The first step, for some, is distinguishing between tolerance and relativism. The former allows for respecting cultures without necessarily condoning all their traditions. But a set of universal values is then needed as a broad guideline. The most popular option currently may be the UN Declaration of Human Rights, but some anthropologists resist even that as a Western import.

Still others argue that the perils of ethical relativism are overplayed by those with conservative agendas. Gautam Ghosh, an anthropology professor at the University of Pennsylvania in Philadelphia, says students today are weaned on a "default cultural relativism." But he argues that any taboo against evaluating foreign cultures is restricted to public situations. Alone, or even in office hours with Ghosh, these students are less hesitant to judge and blame.

Julie Taylor, at Rice University in Houston, doesn't think Americans censor their judgments even in public. An anthropologist, she says foreigners almost unanimously find Americans quick to moralize - in politics (Clinton saga), in foreign policy (humanitarian issues in China), and in personal relationships.

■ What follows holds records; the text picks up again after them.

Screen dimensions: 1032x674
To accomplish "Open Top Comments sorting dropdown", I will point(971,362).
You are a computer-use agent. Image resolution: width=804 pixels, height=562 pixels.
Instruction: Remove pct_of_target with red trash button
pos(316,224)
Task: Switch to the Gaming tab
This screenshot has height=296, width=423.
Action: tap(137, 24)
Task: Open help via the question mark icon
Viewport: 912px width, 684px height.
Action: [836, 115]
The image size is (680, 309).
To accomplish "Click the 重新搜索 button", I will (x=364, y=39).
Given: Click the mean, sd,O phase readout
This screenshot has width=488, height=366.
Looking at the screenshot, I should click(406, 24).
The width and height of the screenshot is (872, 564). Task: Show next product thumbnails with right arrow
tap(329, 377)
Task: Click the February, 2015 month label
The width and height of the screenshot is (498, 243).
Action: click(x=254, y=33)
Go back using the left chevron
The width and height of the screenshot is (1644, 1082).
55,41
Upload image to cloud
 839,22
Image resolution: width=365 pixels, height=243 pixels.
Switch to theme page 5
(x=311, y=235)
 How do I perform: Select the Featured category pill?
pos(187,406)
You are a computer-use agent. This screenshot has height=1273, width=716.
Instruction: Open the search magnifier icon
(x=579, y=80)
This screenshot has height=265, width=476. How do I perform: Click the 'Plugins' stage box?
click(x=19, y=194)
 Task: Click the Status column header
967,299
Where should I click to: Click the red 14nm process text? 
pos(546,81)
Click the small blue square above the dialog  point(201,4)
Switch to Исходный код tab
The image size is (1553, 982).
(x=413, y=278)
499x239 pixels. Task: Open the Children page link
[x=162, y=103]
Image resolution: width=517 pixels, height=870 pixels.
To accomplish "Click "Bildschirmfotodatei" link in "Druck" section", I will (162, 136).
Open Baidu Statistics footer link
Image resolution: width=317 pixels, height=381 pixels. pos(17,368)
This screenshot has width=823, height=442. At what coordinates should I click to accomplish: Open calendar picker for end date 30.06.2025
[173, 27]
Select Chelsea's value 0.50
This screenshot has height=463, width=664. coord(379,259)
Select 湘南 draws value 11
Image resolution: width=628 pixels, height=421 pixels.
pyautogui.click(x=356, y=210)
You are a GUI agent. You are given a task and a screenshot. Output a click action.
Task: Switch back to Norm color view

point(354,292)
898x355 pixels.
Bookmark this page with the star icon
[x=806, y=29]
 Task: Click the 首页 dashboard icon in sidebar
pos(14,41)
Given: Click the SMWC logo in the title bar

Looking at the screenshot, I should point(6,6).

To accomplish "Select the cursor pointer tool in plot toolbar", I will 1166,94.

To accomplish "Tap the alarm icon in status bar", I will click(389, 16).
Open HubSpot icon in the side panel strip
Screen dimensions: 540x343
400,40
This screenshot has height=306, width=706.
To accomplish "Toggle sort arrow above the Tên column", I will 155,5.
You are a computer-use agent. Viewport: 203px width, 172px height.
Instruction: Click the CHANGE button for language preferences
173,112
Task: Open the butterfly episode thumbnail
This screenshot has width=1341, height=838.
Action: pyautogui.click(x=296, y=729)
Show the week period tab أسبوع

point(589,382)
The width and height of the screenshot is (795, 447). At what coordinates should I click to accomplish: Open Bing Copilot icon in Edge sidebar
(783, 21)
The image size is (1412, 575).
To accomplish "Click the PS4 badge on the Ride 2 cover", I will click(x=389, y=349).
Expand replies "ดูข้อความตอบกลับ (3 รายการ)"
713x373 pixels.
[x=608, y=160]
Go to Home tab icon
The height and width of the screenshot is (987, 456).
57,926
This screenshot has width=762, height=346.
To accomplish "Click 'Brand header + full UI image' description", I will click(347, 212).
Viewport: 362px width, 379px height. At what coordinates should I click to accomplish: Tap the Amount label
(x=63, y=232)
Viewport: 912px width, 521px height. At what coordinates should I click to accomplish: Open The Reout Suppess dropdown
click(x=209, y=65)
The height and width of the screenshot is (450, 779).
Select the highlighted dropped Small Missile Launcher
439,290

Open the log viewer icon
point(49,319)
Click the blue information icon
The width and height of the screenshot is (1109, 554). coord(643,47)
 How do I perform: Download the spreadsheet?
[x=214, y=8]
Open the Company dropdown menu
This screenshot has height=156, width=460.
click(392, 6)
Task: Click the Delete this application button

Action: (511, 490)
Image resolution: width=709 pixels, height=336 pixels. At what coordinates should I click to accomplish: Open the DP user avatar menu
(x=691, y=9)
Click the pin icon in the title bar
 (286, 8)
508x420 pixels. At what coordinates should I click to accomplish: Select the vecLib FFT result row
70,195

Taylor says her time abroad helped her recognize how even small American phrases like "how kind of you" reveal a Puritan impulse to see the world in moral terms. She says such language has become more pronounced since the attacks: "What the rest of the world objects to is that Americans feel they have some kind of moral mandate after 9/11."

What is culture, anyway?

All of this heat takes place against the backdrop of another shifting sentiment. It's no longer fashionable to see cultures as giant monoliths, hovering over nations and guiding individual lives like a version of Adam Smith's invisible hand.

Rather, any culture is highly differentiated, with a range of values. Moreover, the argument goes, those who speak for a culture are likely to be those in power - and unlikely to represent a majority in less democratic countries.

President Bush offered a nod in this direction just after the attacks. Lest the public assume all Arabs and Muslims were of the bin Laden ilk, he cautioned Americans to remember they were fighting terrorism, not an entire culture.

Such generalizing surfaces in more mundane situations, too - such as how certain cultures operate in political or business negotiations.

That troubles Murray Leaf, an anthropology professor at the University of Texas, who says even small judgments - that Japanese, say, are less direct than Americans - are a bad idea. "When you start talking to people," that kind of information is useless, says Professor Leaf, who has spent time in India.

Leaf says people tend to exaggerate differences among cultures, failing to see commonalities. Yet Americans are no different from others in this respect, he stresses. "I find the same range of views of America in India - the same stupid questions and the same smart observations - as I do about India in America," he says.

Some believe such caution can go too far. Norvell DeAtkine, director of Middle Eastern studies at the JFK Special Warfare School in Fort Bragg, N.C., confesses to an "incurable romanticism" for the Middle East. Mr. DeAtkine briefs military students who are to be stationed there.

His primary teaching tool is Raphael Patai's "The Arab Mind," (Hatherleigh Press), a controversial text among scholars who frown on attempts to paint a national personality. But DeAtkine says his troops find the cultural knowledge - everything from how Arabs feel about their language to their sense of time - more than useful, adding that some briefing is better than landing on foreign shores with a blank slate.

Harrison, the Harvard professor, goes further, assigning cultural factors a causal role in some nations' apparent inability to prosper. Some say Harrison's thesis at best overestimates what culture can affect, and at worst smacks of the "Bell Curve."

It's a view that underscores how elusive firm conclusions about culture can be. Indeed, as the guests gather their coats at the end of Harrison's talk, one young man seems particularly unwilling to leave the debate. He invites everyone to a nearby coffee shop to pick up where Harrison left off.